**Exercise aim:**
The records that follow are to be transcribed in full, leaving out each picture.

**Data for this exercise:**
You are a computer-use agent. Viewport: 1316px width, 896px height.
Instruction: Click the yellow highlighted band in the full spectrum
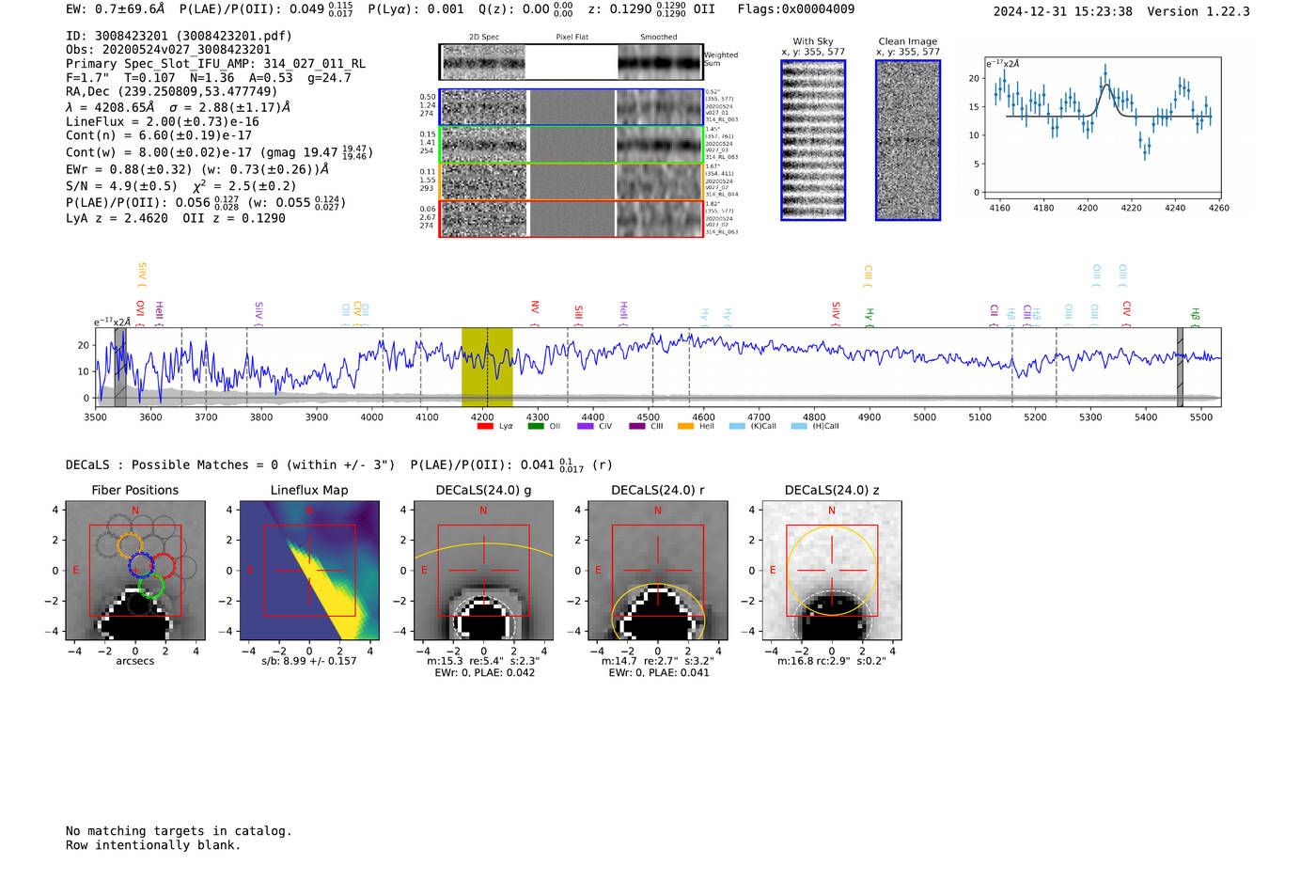[487, 367]
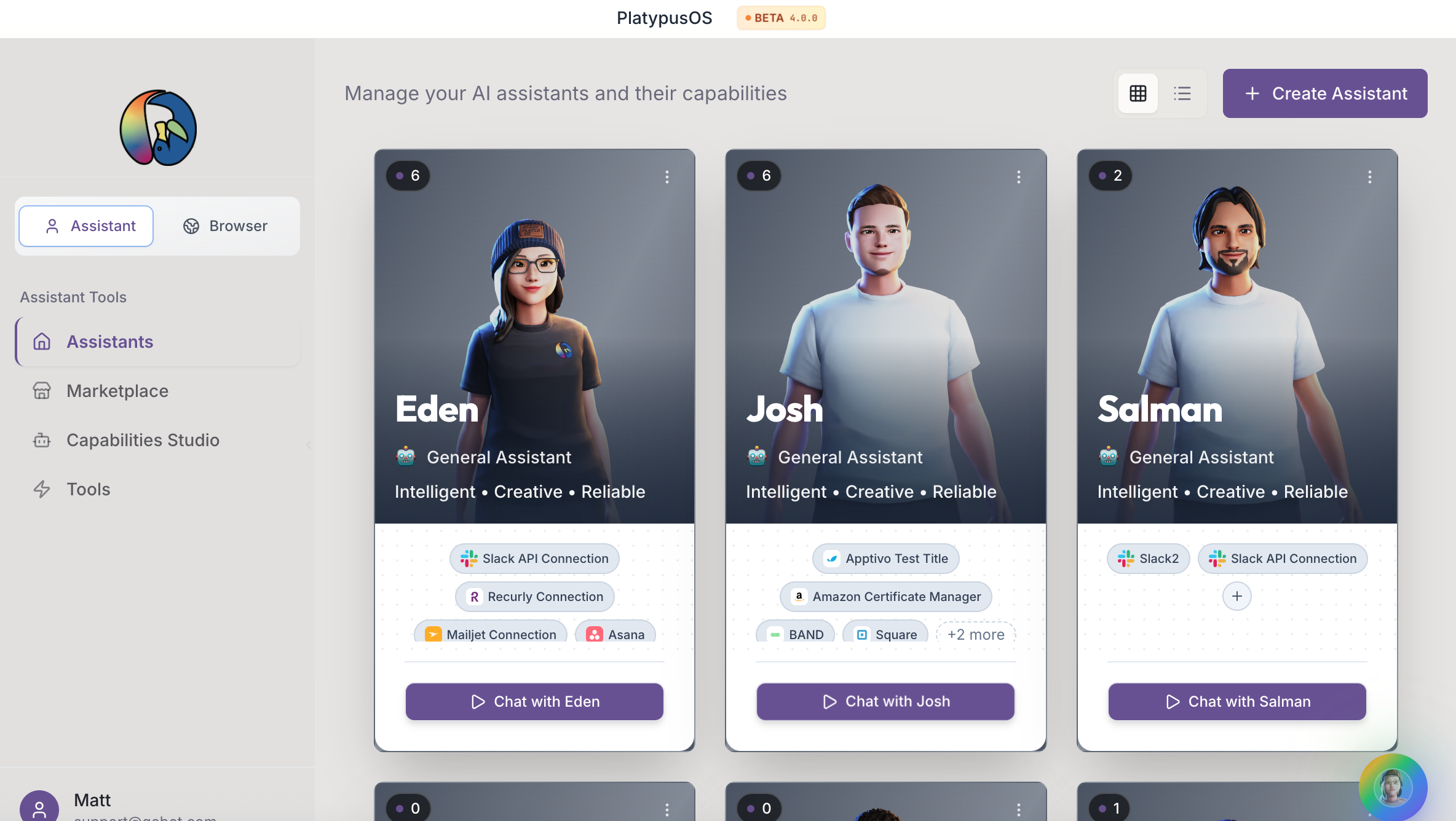Open Capabilities Studio from sidebar
The height and width of the screenshot is (821, 1456).
(x=143, y=440)
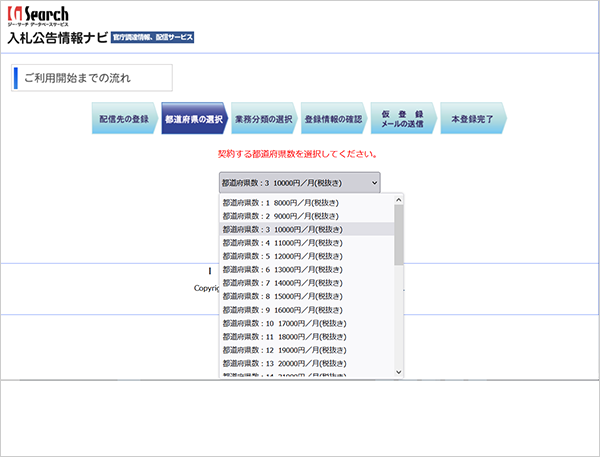This screenshot has height=457, width=600.
Task: Click the 仮登録メールの送信 step
Action: point(403,118)
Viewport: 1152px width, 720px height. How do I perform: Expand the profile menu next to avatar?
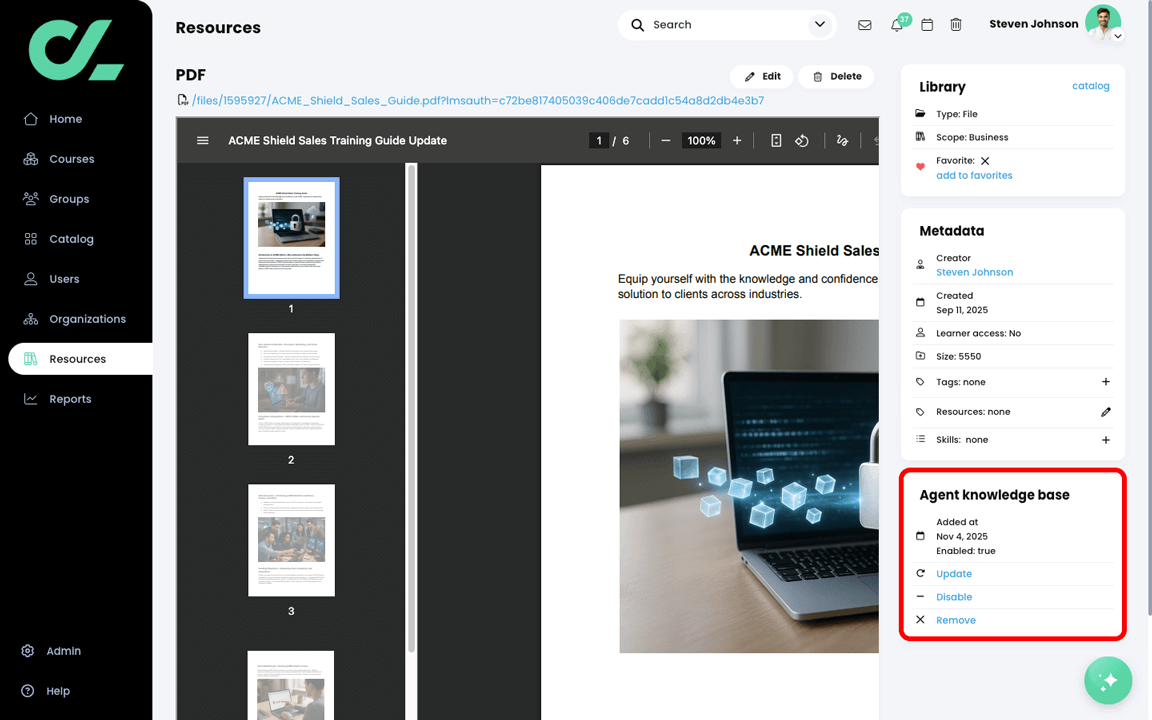click(1117, 37)

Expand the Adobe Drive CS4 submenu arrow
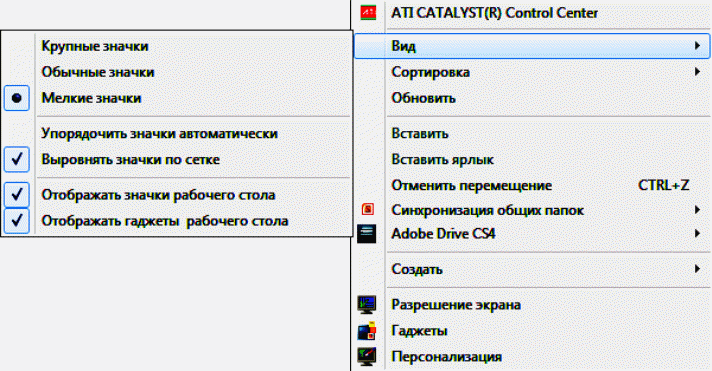[697, 233]

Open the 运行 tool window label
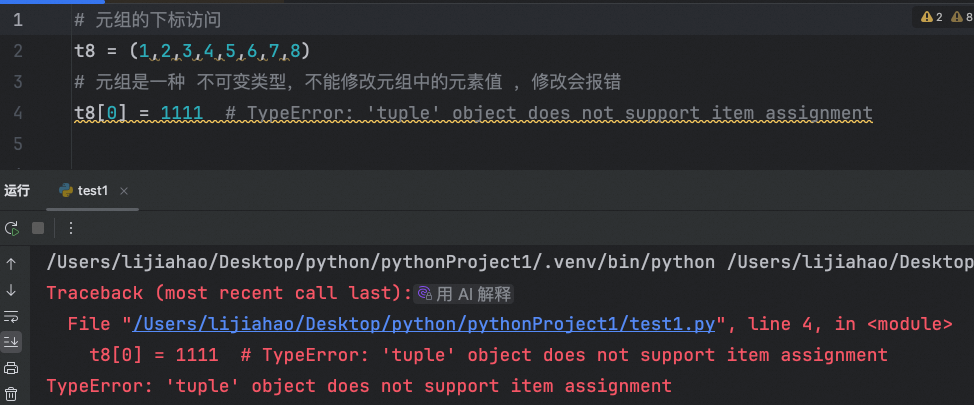17,191
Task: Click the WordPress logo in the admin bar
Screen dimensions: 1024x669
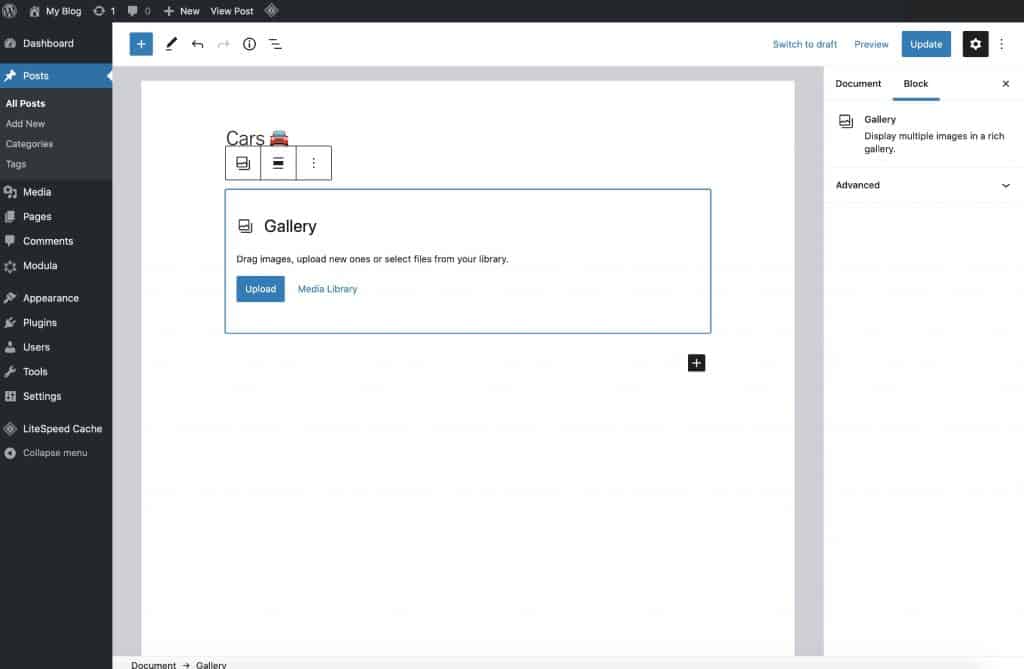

**Exercise output:**
You are a computer-use agent. Viewport: 1316px width, 896px height.
Instruction: Click the yellow highlighted band in the full spectrum
[487, 367]
Open Capabilities Studio from sidebar
The height and width of the screenshot is (821, 1456).
(x=143, y=440)
This screenshot has height=457, width=600.
Task: Click the 仮登録メールの送信 step
Action: point(403,118)
Viewport: 1152px width, 720px height. How do I perform: Expand the profile menu next to avatar?
click(1117, 37)

Expand the Adobe Drive CS4 submenu arrow
[697, 233]

Open the 运行 tool window label
17,191
Task: Click the WordPress logo in the admin bar
Screen dimensions: 1024x669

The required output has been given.